1 open source tools compared. Sorted by stars — scroll down for our analysis.
| Tool | Stars | Velocity | Language | License | Score |
|---|---|---|---|---|---|
Jellyfin Free software media system | 49.7k | — | C# | GNU General Public License v2.0 | 74 |
If you have a library of movies, TV shows, or music on a hard drive and want to stream them to any device in your house (or remotely), Jellyfin is a free media server. Think of it as your own personal Netflix — it organizes your media, fetches artwork and metadata, transcodes video for different devices, and serves it through apps on every platform. 49.7K stars, GPL v2, C#. This is the fully free fork of Emby, which went closed-source in 2018. Jellyfin has no paid tier, no premium features, no "unlock" purchases.
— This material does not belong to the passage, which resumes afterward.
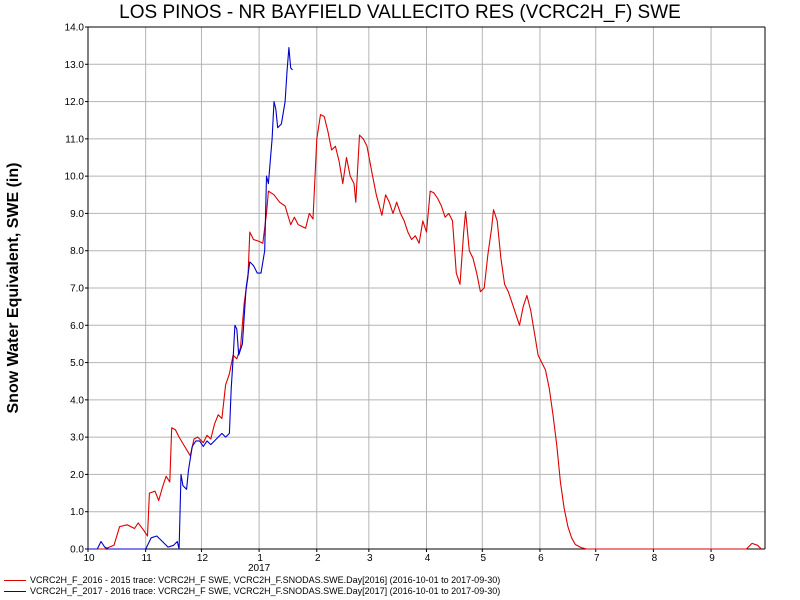  Describe the element at coordinates (77, 512) in the screenshot. I see `y-tick-label: 1.0` at that location.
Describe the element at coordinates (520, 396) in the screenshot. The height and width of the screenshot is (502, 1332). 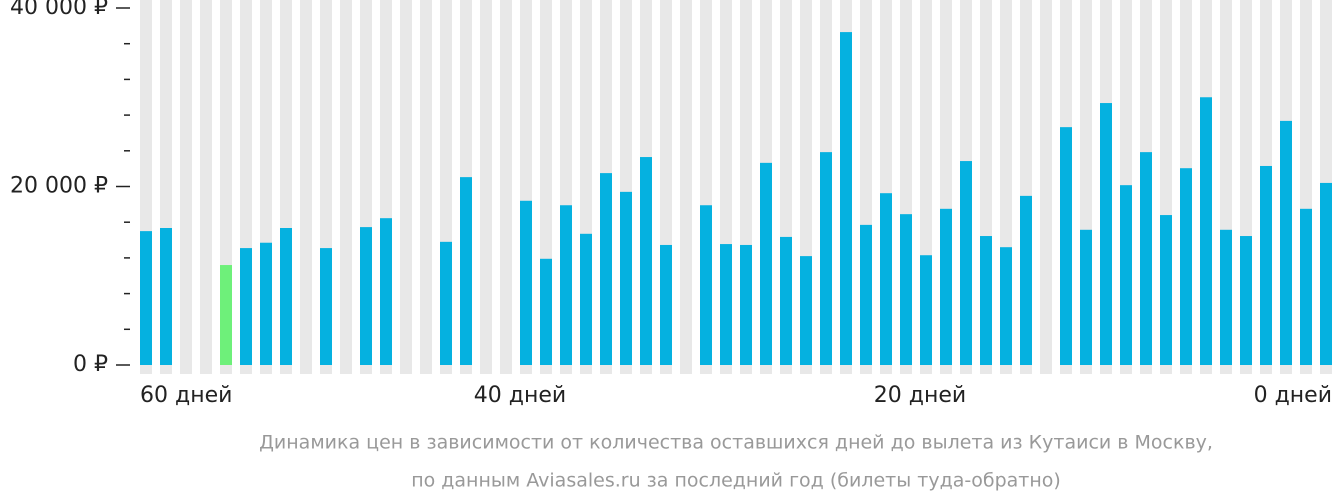
I see `x-tick-label: 40 дней` at that location.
Apps exist for Android, iOS, Roku, Fire TV, Apple TV, web, and more. Fully free. Everything. No paid tier. No "Jellyfin Premium." The community maintains everything including the apps. Self-hosting is required — there's no cloud option. Install on a NAS, a Raspberry Pi, an old laptop, or a VM. Docker makes setup easy. Hardware transcoding (converting video formats on the fly) works with Intel QuickSync, NVIDIA NVENC, and VAAPI. Solo: perfect for a personal media library. Family/household: the primary use case. The ops burden depends on your library size — a small collection runs itself, a large one needs storage planning and occasional transcoding troubleshooting. The catch: the mobile apps aren't as polished as Plex's. Transcoding quality and compatibility can be finicky — some client/codec combinations require manual configuration. And you need the media in the first place — Jellyfin doesn't help you acquire content, just serve what you have.